### DIRECTIONS
On the basis of the records below, report how many lines contain the word "with". Nothing else should be given.

### DATASET EXTRACT
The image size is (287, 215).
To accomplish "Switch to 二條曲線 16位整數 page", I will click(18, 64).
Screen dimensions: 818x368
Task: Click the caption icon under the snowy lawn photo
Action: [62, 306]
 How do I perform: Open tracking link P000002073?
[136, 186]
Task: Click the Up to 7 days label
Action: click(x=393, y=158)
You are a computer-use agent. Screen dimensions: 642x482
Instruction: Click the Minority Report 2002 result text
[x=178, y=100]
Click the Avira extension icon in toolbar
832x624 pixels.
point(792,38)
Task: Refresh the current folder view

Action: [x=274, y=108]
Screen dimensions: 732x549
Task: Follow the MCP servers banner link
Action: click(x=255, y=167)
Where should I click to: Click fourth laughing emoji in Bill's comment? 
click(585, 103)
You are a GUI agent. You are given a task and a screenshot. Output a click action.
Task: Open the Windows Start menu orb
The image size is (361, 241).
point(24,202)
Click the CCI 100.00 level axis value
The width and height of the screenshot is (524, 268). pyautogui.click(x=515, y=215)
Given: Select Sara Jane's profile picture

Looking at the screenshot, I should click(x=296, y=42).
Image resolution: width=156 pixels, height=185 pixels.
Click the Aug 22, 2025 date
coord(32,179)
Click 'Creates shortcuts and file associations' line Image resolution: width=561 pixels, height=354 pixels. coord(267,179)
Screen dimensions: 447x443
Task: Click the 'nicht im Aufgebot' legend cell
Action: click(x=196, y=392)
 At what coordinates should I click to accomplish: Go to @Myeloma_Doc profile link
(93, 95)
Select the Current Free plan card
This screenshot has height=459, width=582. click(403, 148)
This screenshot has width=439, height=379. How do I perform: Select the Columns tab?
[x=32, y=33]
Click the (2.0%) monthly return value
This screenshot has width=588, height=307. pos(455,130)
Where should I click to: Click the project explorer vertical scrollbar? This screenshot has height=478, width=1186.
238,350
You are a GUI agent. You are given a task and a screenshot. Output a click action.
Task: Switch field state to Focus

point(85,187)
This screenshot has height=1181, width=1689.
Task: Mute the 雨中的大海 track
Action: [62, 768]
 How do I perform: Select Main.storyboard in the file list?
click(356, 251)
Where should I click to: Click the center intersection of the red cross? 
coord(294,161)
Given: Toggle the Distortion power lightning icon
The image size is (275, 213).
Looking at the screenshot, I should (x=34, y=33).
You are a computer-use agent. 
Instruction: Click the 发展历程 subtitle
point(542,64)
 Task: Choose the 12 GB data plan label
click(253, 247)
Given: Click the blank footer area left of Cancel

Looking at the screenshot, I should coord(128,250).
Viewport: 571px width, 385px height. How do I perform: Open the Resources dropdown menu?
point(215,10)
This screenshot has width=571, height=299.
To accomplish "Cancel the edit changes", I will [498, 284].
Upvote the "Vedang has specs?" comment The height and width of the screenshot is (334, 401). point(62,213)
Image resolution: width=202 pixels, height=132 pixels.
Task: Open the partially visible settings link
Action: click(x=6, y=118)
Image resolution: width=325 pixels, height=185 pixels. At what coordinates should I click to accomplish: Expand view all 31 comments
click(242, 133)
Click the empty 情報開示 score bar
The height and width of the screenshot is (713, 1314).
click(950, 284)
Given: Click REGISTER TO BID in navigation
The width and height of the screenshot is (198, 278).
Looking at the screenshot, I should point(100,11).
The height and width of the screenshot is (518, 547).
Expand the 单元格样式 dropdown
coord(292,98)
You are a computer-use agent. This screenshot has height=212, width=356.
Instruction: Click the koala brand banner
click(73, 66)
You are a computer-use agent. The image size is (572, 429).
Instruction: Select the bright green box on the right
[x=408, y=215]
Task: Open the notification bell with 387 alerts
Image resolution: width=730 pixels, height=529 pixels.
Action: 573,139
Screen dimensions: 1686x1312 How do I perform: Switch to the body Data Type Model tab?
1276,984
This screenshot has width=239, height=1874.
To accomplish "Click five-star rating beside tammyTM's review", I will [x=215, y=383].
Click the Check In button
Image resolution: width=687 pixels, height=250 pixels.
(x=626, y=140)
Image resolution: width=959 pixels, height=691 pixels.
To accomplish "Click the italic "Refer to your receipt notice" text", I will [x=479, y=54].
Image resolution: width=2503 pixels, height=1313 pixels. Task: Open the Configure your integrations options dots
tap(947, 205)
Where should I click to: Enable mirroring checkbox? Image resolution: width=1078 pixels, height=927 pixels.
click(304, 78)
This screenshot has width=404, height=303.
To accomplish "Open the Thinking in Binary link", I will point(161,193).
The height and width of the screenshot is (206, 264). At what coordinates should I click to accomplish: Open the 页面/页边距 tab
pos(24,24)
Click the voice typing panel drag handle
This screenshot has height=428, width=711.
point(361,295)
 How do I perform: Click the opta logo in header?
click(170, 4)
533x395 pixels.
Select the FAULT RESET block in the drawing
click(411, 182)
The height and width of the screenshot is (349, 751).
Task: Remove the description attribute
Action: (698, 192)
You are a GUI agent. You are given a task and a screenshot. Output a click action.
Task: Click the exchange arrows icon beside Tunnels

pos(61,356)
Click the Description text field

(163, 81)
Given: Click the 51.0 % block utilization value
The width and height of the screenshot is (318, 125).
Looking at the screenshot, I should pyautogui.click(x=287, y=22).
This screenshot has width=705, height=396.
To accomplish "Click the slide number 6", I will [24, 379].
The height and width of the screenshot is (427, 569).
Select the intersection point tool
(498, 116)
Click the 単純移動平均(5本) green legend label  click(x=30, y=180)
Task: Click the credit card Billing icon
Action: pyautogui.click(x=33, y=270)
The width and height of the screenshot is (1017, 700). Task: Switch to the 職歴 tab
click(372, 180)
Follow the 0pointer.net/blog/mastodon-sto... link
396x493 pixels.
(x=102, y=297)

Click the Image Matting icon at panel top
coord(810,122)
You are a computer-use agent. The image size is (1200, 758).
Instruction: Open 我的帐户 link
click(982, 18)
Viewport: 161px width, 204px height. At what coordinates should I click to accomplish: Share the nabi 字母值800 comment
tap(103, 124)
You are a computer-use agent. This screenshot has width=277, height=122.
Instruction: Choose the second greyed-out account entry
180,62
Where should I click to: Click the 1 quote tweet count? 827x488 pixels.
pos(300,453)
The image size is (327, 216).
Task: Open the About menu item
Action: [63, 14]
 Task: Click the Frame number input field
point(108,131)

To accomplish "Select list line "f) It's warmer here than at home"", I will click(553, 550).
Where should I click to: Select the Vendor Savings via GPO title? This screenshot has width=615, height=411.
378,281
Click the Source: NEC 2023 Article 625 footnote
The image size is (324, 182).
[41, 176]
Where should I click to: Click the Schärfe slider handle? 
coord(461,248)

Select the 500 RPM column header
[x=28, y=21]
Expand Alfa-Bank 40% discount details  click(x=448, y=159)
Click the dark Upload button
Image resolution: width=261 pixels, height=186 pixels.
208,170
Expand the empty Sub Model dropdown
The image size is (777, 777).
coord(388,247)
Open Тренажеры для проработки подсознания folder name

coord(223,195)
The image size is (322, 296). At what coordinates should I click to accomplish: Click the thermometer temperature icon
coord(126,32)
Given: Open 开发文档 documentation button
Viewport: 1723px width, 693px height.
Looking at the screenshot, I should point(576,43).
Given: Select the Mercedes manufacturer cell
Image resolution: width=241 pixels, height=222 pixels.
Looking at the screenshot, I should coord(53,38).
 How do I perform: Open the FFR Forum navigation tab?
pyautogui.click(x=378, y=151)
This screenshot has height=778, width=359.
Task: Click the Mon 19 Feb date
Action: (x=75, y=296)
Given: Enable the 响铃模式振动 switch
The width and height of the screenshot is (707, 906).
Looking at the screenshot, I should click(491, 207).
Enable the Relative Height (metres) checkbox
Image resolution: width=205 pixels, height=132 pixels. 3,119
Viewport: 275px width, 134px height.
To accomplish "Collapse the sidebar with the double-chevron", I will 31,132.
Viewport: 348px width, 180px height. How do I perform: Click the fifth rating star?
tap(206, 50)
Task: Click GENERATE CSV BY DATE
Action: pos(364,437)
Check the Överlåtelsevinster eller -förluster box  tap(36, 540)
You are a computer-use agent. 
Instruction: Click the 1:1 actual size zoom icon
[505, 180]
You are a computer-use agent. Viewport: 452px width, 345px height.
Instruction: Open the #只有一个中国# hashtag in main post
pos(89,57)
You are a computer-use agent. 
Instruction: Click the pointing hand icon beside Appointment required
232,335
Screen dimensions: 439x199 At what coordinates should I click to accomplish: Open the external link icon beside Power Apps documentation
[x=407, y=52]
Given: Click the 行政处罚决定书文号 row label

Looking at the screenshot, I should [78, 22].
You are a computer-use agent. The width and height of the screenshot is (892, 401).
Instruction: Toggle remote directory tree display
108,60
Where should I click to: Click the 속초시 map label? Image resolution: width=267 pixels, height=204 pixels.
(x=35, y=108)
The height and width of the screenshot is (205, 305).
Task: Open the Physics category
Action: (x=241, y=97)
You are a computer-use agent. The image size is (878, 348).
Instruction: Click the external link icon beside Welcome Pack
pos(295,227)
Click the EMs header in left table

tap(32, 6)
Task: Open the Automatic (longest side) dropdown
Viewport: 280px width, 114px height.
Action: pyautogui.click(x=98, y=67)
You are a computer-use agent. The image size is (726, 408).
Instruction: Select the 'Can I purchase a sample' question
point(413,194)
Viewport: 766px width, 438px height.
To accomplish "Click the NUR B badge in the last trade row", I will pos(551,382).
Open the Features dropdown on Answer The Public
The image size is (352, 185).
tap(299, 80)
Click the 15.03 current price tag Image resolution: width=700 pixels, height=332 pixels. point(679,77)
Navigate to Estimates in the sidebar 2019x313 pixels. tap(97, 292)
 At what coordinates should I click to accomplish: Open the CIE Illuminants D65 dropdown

### YOUR SOLUTION
2